するとかるたの休憩時間中に先輩の一人がこう話してきた。
「それ聞いたことあるわ」
「そうなんですか?」
「ええ。水産科の校舎に出て来るのよね」
「水産科のお話だったんですか」
「そうみたい。何でも戦争が終わった直後にね」
その先輩も自分が知っていることを話す。
「切腹したらしいのよ」
「切腹ですか」
「そう。戦争が負けたのを聞いてね」
そうしてだというのだ。終戦直後に自害して全てを終えた軍人は多い。そこには多くの想いが込められている。
「そうしたらしいわ」
「それでなんですか」
「そう。それで夜の十二時になったらね」
幽霊やその類が出る時間としては常の時間だ。
「出て来るらしいのよ」
「化けてですか」
「そうみたいね。ただ出て来るだけで」
「何もしてこないんですか?」
「そういう話は聞いたことがないわ」
先輩も頭の中でこの話について細かいところまで思いだしながら話す。
「襲われたとか。そうしたことはね」
「そうですか」
「だから。特にね」
また言う先輩だった。
「害はないみたいね」
「その短剣で攻撃してはこないんですね」
「それができると思うけれど」
紛れもない武器だ。それならばだった。
「けれどね」
「それでもですか」
「そうした話はないわね。特に祟るってこともないみたいだし」
このことも否定された。
「悪い幽霊じゃないみたいね」
「ならいいですね」
「けれど。
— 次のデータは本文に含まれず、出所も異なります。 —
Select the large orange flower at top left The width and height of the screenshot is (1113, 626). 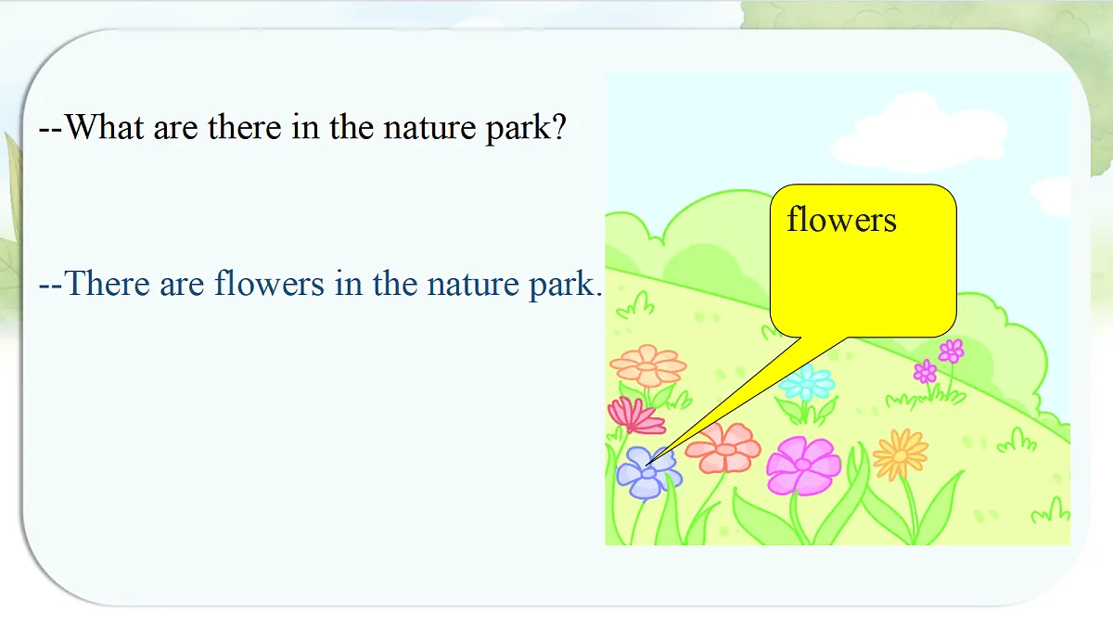pos(648,364)
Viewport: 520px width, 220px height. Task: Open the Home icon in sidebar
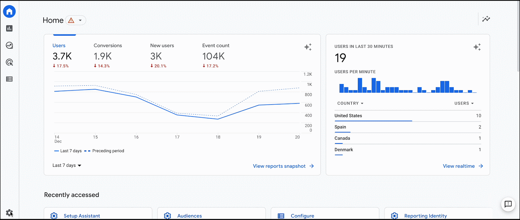point(9,12)
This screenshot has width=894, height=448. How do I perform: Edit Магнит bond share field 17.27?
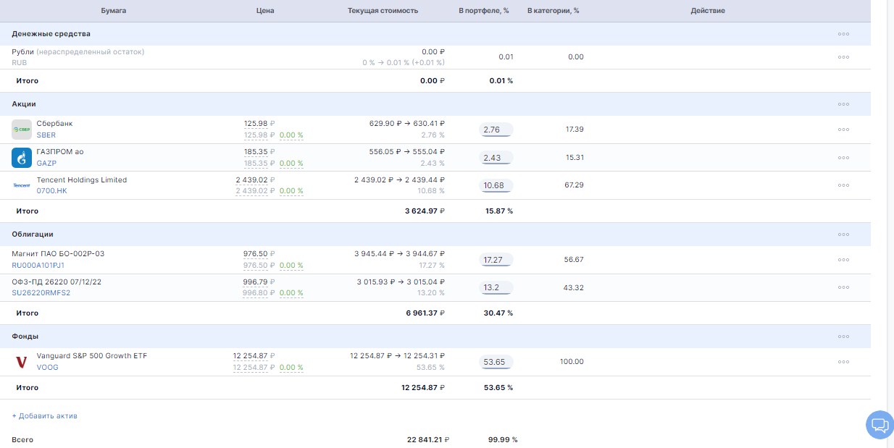[x=496, y=260]
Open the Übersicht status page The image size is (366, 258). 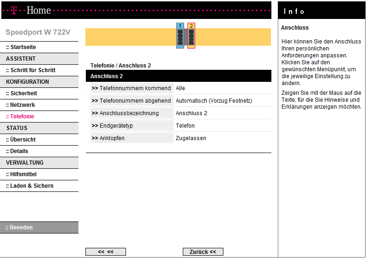(x=21, y=140)
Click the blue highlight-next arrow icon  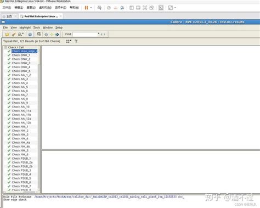click(x=57, y=35)
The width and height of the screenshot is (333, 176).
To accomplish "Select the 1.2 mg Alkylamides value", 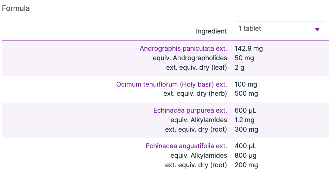I will click(244, 120).
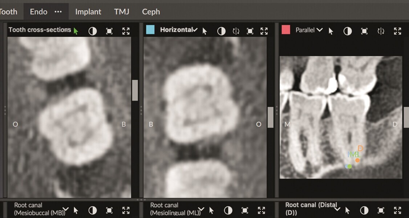Switch to the Implant tab

[88, 12]
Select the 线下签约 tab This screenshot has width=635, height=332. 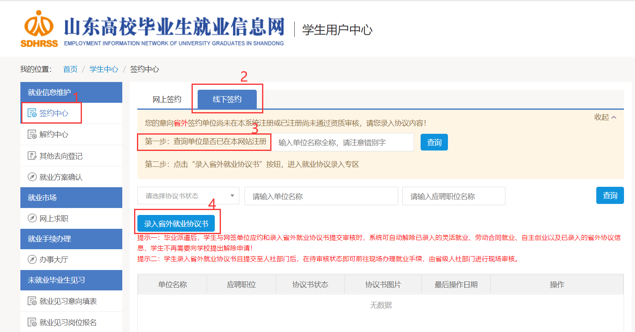pyautogui.click(x=227, y=100)
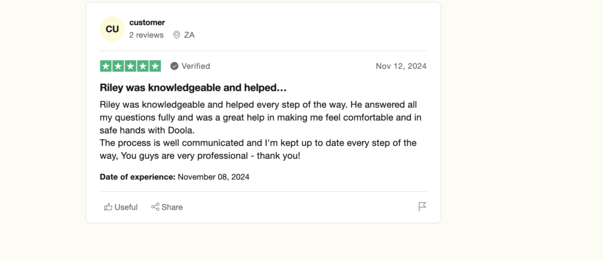This screenshot has height=261, width=603.
Task: Click the first green rating star
Action: tap(106, 66)
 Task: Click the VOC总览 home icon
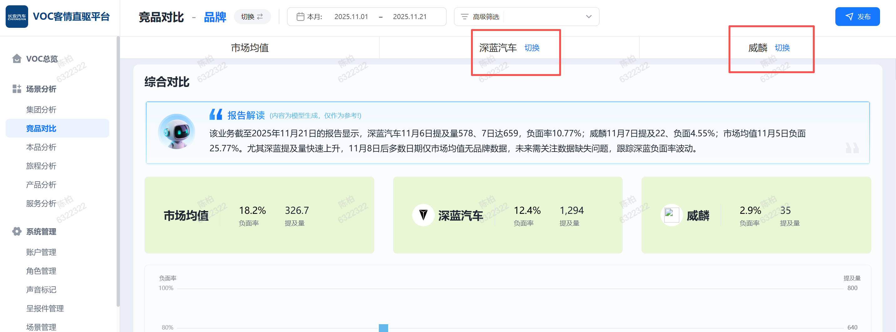tap(16, 59)
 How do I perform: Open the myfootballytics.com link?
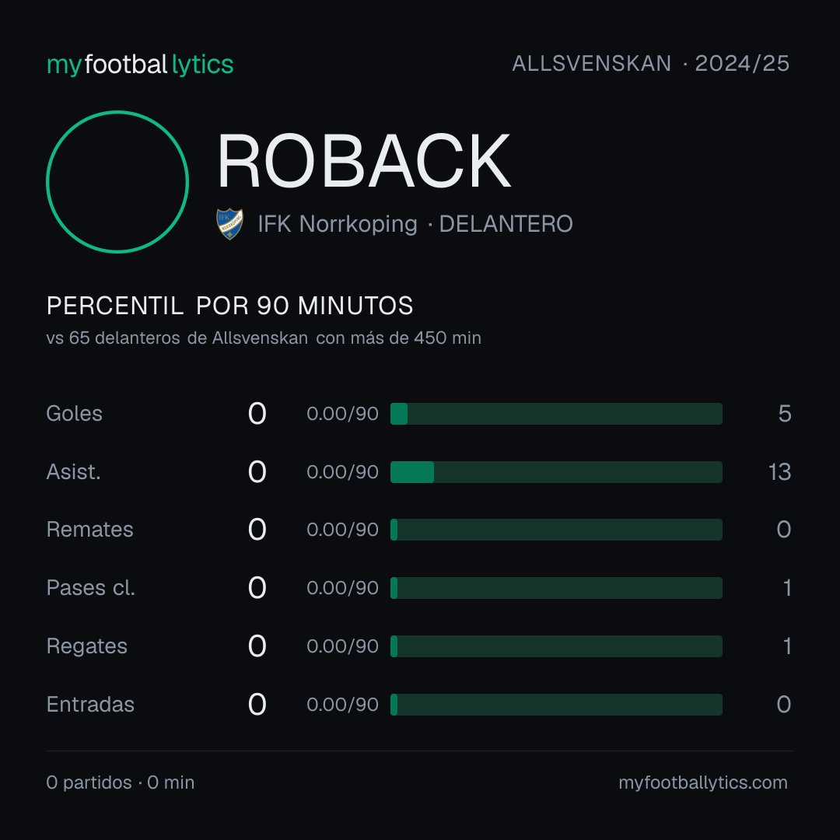pyautogui.click(x=703, y=782)

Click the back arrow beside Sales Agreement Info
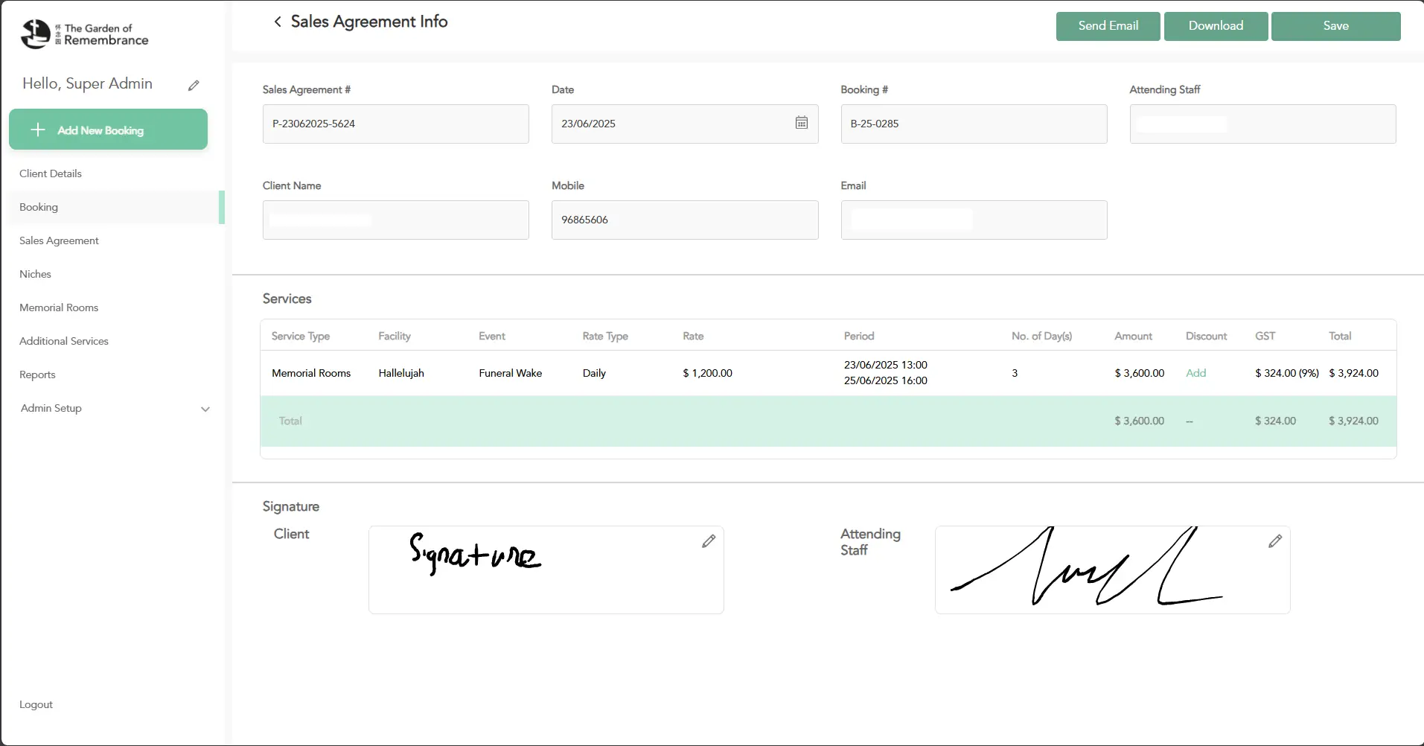(x=278, y=22)
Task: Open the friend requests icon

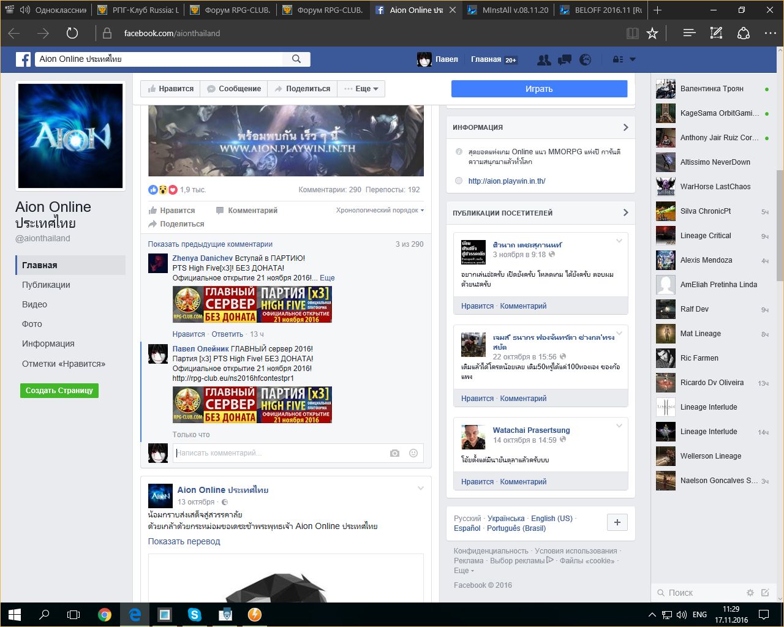Action: [543, 59]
見たっていう人は」
今度は目撃談だった。
「あまりね」
「いないんですか」
「具体的に見たっていう人は知らないわ」
怪談の常だ。目撃者は友人の友人の友人だったりする。これでは信憑性も疑わしいと言わざるを得ない。
「私もね」
「文化祭とかで学校に寝泊りする時に見た人は」
「それもないわね」
この場合でもなかったというのだ。
「特にね」
「そうですか」
「ないことばかりよ」
これが結論だった。
「実際のところね」
「何かよくわからないんですね」
「怪談なんてそんなものでしょ。とにかくね」
ここでまた話す先輩だった。
「実際にそうした幽霊がいるかどうかはね」
「はっきり言えないですね」
「いるらしいってことよ」
この辺りが曖昧だった。
「言えるのはそれだけよ」
「ですか」
「まあ。その目で見て確かめたいのなら」
「十二時に水産科ですね」
「夜のね」
ただの十二時ではなかった。
「その時に水産科よ」
「わかりました。それじゃあ」
先輩とこうした話をした。愛実はかなり真剣にその幽霊のことを考えだしていた。それは下校の時も同じだった。